■ **SELECTED TEXT**:

========

Landmark McCully eatery from 1940s will close
A manager says 'it was a difficult decision' to close McCully Chop Sui
McCully Chop Sui, a longtime favorite and local landmark for more than 50 years, will be closing its doors at the end of this year.
The Chinese eatery, which dates back to the 1940s, has been owned by three different family groups: the Laus and Louis, the Chans, and most recently the Lees.
The restaurant has been at the corner of McCully and South King streets for the last 50 years, becoming a point of reference for neighboring businesses.
Chik Nung Lee, 57, is the current owner.
"Our lease was expiring, and with the expiring lease, we made the decision to close our doors," said Geoff Thom, business manager. "It was a difficult decision."
Thom added that rising expenses, along with long hours and challenges of finding help, contributed to the decision.
Thom's wife, Jessica Thom, is the daughter of Lee, and ran the business with her father and a staff of about a dozen people. Aunties, uncles, cousins, the cousins of cousins and friends all pitched in at the restaurant, which is open until 10 p.m. early in the week, and until 11 p.m. from Thursday to Saturday.
Among the regulars at McCully Chop Sui are families who gather there after baseball and volleyball games, as well as those who come to celebrate birthdays, Mother's Day and even weddings.

========

■ **RECORDED DATA**:
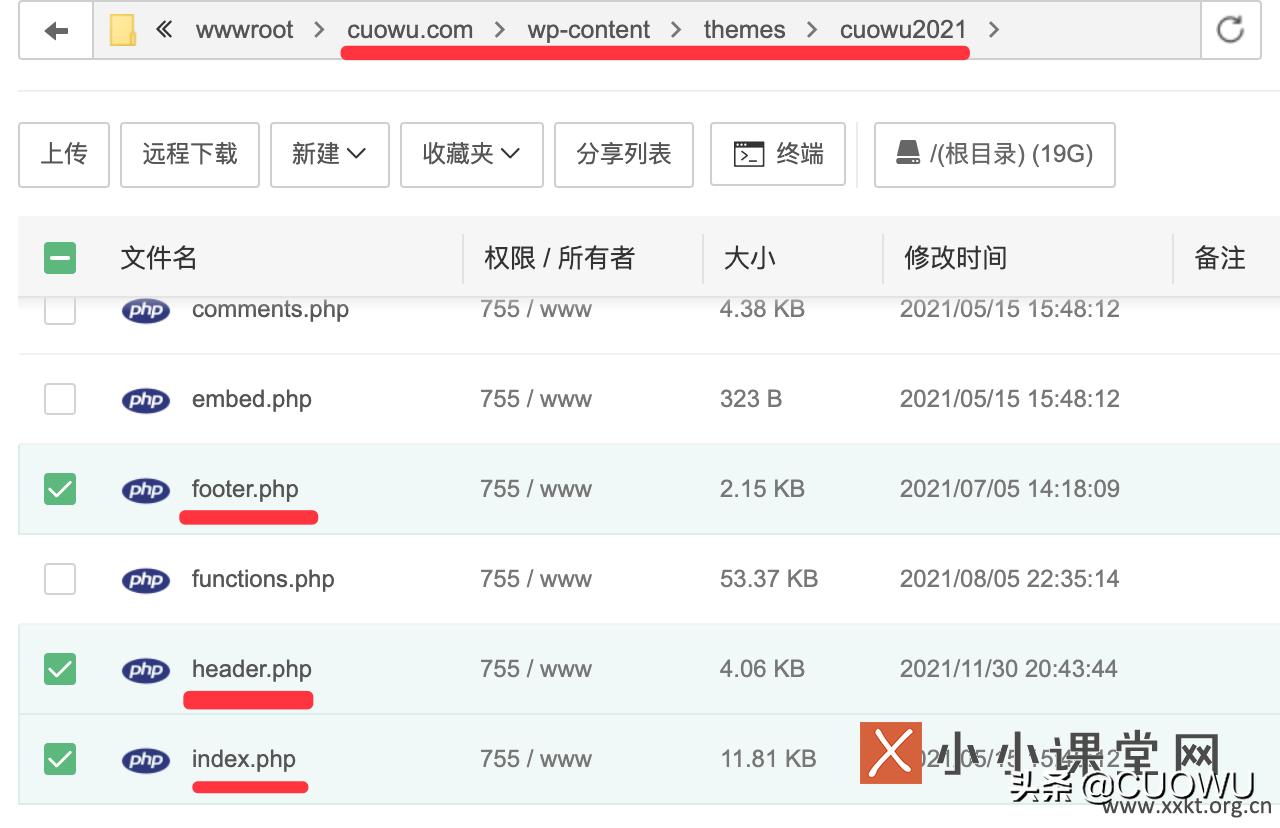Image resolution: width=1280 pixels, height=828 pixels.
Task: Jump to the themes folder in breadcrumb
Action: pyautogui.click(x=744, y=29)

========

■ **WORK INSTRUCTIONS**:
The article on McCully Chop Sui's closing gives several factors behind the decision to close. List every one of them.

■ **FINISHED EXERCISE**:
- The expiring lease
- Rising expenses
- Long hours
- Challenges of finding help